American History X tells the story of highschool student Danny Vinyard (Edward Furlong). Danny looks up to his elder brother Derek (Edward Norton) who is a popular neo-nazi leader in the Venice Beach neighborhood. When Derek brutally kills two black gang-members that attempt to steal his car and is arrested, his younger brother’s admiration turns into zealous worship. Danny more and more identifies with the racist preaching of Derek’s mentor Cameron Alexander (Stacy Keach) and is on the verge of repeating his brother’s wrongs when Derek is released from prison. And while Danny is filled with hatred and prejudice towards everyone who’s “different” blaming them for the situation of his family, Derek has realized the pointlessness of his former ideology. In an attempt to save his family and himself Derek breaks up with his neo-nazi buddies and faces his violent past.

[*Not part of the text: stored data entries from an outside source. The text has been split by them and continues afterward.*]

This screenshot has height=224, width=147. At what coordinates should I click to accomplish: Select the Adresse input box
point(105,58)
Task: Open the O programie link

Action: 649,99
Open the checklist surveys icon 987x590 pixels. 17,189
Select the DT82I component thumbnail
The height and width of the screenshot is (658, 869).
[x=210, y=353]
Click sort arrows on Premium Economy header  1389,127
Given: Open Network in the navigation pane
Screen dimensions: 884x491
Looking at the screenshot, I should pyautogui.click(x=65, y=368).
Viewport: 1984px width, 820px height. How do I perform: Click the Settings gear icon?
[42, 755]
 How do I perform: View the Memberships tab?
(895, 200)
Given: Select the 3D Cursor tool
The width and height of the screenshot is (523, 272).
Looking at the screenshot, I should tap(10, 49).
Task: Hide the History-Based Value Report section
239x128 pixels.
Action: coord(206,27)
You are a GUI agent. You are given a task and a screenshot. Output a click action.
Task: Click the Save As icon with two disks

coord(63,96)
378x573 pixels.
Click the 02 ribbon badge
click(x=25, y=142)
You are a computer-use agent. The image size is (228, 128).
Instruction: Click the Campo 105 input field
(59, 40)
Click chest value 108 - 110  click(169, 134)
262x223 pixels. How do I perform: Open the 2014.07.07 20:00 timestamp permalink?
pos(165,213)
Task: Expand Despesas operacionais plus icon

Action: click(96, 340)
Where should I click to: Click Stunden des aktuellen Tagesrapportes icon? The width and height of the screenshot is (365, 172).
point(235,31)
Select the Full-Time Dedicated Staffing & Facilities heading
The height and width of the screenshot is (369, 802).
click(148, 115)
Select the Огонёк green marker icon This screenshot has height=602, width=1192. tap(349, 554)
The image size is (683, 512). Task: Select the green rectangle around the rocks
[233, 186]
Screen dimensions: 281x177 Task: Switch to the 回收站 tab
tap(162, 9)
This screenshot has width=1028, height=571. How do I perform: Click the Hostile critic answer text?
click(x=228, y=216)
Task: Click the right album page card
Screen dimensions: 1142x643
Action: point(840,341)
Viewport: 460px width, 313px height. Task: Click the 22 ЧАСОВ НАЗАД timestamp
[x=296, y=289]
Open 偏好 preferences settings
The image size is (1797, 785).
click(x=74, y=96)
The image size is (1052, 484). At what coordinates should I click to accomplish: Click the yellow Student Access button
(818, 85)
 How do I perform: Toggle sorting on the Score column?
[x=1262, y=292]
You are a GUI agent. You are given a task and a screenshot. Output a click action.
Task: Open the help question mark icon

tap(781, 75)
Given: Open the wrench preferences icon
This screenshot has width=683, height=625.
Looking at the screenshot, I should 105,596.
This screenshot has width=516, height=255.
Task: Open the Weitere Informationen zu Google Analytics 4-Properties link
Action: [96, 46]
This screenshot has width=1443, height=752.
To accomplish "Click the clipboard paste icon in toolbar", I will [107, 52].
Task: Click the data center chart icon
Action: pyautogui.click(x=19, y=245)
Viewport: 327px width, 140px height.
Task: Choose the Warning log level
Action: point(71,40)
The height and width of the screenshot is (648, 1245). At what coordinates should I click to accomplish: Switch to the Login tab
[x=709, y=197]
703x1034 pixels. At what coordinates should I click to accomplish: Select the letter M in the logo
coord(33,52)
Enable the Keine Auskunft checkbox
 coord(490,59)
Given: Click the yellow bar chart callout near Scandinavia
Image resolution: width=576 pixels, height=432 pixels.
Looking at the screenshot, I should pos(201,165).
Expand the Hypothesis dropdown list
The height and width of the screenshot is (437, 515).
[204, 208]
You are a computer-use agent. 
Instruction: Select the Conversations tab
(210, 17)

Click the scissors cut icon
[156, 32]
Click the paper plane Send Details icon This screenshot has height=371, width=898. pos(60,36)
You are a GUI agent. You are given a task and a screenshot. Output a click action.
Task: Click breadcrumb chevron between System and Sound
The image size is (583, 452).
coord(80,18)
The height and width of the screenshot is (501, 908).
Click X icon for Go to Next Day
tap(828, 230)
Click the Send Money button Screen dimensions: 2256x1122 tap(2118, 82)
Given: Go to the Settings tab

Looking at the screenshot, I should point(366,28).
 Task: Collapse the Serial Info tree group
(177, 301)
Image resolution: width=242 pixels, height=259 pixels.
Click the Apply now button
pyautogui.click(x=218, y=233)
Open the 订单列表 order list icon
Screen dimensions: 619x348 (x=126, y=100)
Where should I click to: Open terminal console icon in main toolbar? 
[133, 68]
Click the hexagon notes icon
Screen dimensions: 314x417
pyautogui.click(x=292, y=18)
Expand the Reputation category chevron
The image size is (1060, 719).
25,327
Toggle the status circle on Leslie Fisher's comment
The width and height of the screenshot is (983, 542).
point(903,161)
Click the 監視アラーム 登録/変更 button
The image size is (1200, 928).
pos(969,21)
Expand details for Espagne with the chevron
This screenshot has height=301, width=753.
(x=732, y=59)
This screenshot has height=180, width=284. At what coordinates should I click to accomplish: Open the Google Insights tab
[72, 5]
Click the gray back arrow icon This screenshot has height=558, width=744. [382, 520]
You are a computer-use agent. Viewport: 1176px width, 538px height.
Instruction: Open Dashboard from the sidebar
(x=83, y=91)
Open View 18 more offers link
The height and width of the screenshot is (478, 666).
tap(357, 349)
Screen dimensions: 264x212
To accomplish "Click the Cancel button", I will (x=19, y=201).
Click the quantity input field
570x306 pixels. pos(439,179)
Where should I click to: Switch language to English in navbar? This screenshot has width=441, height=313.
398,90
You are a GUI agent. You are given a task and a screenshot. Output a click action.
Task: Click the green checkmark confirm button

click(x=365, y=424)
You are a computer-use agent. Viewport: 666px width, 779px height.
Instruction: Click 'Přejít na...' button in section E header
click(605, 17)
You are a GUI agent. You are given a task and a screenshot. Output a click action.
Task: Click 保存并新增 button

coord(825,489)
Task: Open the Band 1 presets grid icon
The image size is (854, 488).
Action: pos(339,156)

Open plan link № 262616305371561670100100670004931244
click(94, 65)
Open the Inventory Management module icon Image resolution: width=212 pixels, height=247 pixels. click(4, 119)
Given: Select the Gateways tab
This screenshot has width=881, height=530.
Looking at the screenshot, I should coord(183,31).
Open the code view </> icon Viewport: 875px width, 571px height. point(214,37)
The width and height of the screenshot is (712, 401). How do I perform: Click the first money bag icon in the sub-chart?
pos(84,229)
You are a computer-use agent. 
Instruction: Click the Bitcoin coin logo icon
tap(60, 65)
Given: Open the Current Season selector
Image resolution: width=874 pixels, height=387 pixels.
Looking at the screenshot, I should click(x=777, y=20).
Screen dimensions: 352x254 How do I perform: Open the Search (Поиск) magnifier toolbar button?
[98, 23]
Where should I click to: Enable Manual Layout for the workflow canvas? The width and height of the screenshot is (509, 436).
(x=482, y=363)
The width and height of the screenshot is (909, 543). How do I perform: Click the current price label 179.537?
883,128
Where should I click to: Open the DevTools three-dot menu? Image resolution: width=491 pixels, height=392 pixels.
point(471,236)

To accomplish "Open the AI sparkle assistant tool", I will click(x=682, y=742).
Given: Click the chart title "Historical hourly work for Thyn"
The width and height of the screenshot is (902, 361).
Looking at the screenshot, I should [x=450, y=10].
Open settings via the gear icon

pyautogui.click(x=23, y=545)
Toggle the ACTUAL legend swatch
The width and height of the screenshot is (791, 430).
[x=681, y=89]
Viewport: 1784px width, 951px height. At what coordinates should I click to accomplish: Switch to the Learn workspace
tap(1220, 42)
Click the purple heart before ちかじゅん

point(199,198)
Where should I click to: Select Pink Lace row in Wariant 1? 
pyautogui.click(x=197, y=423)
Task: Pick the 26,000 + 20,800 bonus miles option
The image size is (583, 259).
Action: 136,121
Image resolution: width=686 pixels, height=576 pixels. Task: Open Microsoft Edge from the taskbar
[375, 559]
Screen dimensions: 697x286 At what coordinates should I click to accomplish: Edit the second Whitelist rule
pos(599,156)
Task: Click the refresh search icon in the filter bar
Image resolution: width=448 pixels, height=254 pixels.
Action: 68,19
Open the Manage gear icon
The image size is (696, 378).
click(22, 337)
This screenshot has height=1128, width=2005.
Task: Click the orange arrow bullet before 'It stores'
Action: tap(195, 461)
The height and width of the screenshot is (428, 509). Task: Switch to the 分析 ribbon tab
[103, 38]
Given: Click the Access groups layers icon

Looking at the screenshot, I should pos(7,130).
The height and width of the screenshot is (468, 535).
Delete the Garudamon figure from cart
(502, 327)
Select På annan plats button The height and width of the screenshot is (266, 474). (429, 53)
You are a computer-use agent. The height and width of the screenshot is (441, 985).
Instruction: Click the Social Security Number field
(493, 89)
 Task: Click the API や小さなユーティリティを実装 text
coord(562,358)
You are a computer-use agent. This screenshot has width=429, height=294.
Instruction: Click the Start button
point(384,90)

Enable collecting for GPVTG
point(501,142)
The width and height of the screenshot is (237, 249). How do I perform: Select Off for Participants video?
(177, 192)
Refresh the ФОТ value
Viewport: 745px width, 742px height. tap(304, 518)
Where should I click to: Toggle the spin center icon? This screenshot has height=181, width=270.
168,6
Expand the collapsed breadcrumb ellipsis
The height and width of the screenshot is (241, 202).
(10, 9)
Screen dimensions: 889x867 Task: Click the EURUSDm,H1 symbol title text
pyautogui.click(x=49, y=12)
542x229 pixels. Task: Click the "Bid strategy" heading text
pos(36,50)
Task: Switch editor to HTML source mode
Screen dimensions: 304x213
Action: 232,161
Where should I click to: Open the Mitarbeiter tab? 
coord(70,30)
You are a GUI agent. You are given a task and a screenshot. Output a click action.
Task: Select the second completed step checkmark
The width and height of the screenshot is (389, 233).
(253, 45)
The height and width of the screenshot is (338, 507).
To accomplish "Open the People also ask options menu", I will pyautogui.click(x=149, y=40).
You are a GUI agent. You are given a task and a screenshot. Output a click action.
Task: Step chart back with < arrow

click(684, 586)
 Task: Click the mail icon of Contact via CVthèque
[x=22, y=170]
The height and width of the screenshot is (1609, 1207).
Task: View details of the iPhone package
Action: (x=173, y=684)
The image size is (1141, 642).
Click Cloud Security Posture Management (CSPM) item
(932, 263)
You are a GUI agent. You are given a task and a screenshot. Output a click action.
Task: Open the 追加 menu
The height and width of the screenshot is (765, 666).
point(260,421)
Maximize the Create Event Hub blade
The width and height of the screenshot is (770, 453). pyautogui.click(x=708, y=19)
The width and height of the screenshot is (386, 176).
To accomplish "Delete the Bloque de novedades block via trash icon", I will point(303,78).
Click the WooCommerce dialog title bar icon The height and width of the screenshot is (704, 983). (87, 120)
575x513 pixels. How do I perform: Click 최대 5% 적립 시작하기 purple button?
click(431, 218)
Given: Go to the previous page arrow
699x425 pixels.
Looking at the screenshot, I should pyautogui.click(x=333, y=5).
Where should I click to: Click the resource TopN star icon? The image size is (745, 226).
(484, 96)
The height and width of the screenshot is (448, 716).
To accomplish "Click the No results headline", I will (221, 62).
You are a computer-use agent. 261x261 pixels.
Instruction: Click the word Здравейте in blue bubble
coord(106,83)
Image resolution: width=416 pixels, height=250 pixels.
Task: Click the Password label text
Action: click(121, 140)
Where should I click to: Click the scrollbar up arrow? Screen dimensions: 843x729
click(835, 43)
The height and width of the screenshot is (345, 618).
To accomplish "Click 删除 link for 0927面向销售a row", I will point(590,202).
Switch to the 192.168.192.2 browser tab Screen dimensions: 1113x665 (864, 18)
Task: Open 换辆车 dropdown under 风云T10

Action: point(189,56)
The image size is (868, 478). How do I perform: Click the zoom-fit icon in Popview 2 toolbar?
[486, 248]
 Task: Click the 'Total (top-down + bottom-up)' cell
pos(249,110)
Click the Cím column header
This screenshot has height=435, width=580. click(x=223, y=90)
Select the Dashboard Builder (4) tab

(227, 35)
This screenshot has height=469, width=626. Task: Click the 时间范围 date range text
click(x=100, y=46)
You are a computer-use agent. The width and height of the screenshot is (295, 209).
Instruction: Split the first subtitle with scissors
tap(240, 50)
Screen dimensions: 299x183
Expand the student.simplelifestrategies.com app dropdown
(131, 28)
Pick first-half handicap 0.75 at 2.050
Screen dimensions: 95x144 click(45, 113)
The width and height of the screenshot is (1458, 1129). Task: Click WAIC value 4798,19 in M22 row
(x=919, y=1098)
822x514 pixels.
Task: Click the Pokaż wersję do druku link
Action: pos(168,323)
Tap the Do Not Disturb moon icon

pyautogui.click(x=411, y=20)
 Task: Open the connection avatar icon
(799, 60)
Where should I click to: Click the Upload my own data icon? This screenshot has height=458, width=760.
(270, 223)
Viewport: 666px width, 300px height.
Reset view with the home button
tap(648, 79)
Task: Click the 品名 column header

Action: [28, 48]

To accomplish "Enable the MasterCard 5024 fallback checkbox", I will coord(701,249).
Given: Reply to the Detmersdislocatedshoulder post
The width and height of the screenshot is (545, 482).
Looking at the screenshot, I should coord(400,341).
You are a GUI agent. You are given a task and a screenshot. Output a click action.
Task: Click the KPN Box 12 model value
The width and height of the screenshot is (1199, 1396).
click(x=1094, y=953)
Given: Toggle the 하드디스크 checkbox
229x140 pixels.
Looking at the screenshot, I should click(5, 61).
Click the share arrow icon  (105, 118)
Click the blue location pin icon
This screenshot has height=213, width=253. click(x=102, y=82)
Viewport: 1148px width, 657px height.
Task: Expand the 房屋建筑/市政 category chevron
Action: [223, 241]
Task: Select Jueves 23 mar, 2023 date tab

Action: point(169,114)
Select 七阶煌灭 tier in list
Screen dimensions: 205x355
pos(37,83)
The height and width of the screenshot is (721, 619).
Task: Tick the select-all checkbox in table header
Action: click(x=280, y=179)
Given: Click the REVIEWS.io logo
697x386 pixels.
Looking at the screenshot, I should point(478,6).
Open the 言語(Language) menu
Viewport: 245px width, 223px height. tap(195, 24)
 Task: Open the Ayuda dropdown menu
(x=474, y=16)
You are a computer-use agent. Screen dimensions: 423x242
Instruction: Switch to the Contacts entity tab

This movie has the fascinating quality that you can find dozens of details and situations where its intention and theme are presented in a flawlessly accurate way. While other pictures dealing with such a difficult subject fail because they attempt to preach, American History X simply tells a personal story and leaves it to the viewer to make their own judgement. The fact that the film shows the world through the eyes of Danny Vinyard and that the viewer witnesses the development in his interpretation of the world surrounding him emphasizes this very personal approach to the subject. One of the most convincing scenes is placed at the very beginning of American History X when Danny watches Derek shooting down two black gangers. In Danny’s perception, Derek is not a brutal killer but a hero – he butchers his enemies like a mythical Nordic war-god and only smiles triumphantly when the police arrests him. Later the perspective shifts and we experience Derek’s time in jail. The deconstruction of the white supremacist is made perfectly clear when we witness how the young skin-head is brutally raped by his fellow (white) inmates. Both Furlong and Norton perfectly adapt to their characters and are backed by an excellent supporting cast, most notably Fairuza Balk, Avery Brooks and Stacy Keach. The cinematography has a very sober quality and makes some scenes appear as though they were taken from a documentary. American History X delivers a strong message – that prejudice and hatred against other human beings lead to violence and that violence eventually turns onto the person who initiated it. It also shows that following a primitive ideology is easy as long as you hate the whole world and refuse to think for yourself.
The ending of the movie has triggered much debate and I think that is a good thing - even after Derek has dissociated himself from his racist crimes the spiral of violence continues.
A brilliant and daring picture that will make you think.